◆ Instructions for the task:
Reproduce the full listing that follows, matching it exactly.

◆ Entries shown:
=== Begin Enclosure ===
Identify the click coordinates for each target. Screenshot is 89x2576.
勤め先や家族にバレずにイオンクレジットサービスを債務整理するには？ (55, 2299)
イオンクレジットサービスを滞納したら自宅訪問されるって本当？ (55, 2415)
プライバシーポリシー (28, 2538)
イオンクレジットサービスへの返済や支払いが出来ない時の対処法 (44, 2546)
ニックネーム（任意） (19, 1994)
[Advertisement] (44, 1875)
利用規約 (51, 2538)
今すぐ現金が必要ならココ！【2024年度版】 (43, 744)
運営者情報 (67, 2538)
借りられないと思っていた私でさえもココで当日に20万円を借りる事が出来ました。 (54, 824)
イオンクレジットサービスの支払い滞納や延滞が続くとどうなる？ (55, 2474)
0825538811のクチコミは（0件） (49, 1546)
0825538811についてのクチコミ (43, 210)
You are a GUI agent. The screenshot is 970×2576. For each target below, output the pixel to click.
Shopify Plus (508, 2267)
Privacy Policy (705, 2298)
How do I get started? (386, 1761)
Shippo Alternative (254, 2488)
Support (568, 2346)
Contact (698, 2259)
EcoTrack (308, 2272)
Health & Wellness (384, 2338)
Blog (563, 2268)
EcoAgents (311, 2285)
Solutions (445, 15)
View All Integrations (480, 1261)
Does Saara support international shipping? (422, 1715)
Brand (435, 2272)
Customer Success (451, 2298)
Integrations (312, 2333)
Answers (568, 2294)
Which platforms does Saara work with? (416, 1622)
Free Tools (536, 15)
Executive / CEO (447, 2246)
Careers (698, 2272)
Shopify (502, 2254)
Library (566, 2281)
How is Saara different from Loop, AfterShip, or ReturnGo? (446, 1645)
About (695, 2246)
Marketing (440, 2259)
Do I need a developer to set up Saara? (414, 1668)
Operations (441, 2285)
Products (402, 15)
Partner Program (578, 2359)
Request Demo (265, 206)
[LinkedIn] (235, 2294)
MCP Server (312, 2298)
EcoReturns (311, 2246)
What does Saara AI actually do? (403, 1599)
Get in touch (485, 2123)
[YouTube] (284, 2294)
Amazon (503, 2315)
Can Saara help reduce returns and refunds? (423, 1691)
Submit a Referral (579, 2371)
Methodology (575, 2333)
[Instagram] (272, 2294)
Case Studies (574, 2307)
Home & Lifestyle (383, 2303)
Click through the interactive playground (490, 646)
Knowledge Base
=== End Enclosure ===
◆ Answer for this exercise:
Identify the click coordinates for each target. Screenshot is 89x2576.
勤め先や家族にバレずにイオンクレジットサービスを債務整理するには？ (55, 2299)
イオンクレジットサービスを滞納したら自宅訪問されるって本当？ (55, 2415)
プライバシーポリシー (28, 2538)
イオンクレジットサービスへの返済や支払いが出来ない時の対処法 (44, 2546)
ニックネーム（任意） (19, 1994)
[Advertisement] (44, 1875)
利用規約 (51, 2538)
今すぐ現金が必要ならココ！【2024年度版】 (43, 744)
運営者情報 (67, 2538)
借りられないと思っていた私でさえもココで当日に20万円を借りる事が出来ました。 (54, 824)
イオンクレジットサービスの支払い滞納や延滞が続くとどうなる？ (55, 2474)
0825538811のクチコミは（0件） (49, 1546)
0825538811についてのクチコミ (43, 210)
You are a GUI agent. The screenshot is 970×2576. For each target below, output the pixel to click.
Shopify Plus (508, 2267)
Privacy Policy (705, 2298)
How do I get started? (386, 1761)
Shippo Alternative (254, 2488)
Support (568, 2346)
Contact (698, 2259)
EcoTrack (308, 2272)
Health & Wellness (384, 2338)
Blog (563, 2268)
EcoAgents (311, 2285)
Solutions (445, 15)
View All Integrations (480, 1261)
Does Saara support international shipping? (422, 1715)
Brand (435, 2272)
Customer Success (451, 2298)
Integrations (312, 2333)
Answers (568, 2294)
Which platforms does Saara work with? (416, 1622)
Free Tools (536, 15)
Executive / CEO (447, 2246)
Careers (698, 2272)
Shopify (502, 2254)
Library (566, 2281)
How is Saara different from Loop, AfterShip, or ReturnGo? (446, 1645)
About (695, 2246)
Marketing (440, 2259)
Do I need a developer to set up Saara? (414, 1668)
Operations (441, 2285)
Products (402, 15)
Partner Program (578, 2359)
Request Demo (265, 206)
[LinkedIn] (235, 2294)
MCP Server (312, 2298)
EcoReturns (311, 2246)
What does Saara AI actually do? (403, 1599)
Get in touch (485, 2123)
[YouTube] (284, 2294)
Amazon (503, 2315)
Can Saara help reduce returns and refunds? (423, 1691)
Submit a Referral (579, 2371)
Methodology (575, 2333)
[Instagram] (272, 2294)
Case Studies (574, 2307)
Home & Lifestyle (383, 2303)
Click through the interactive playground (490, 646)
Knowledge Base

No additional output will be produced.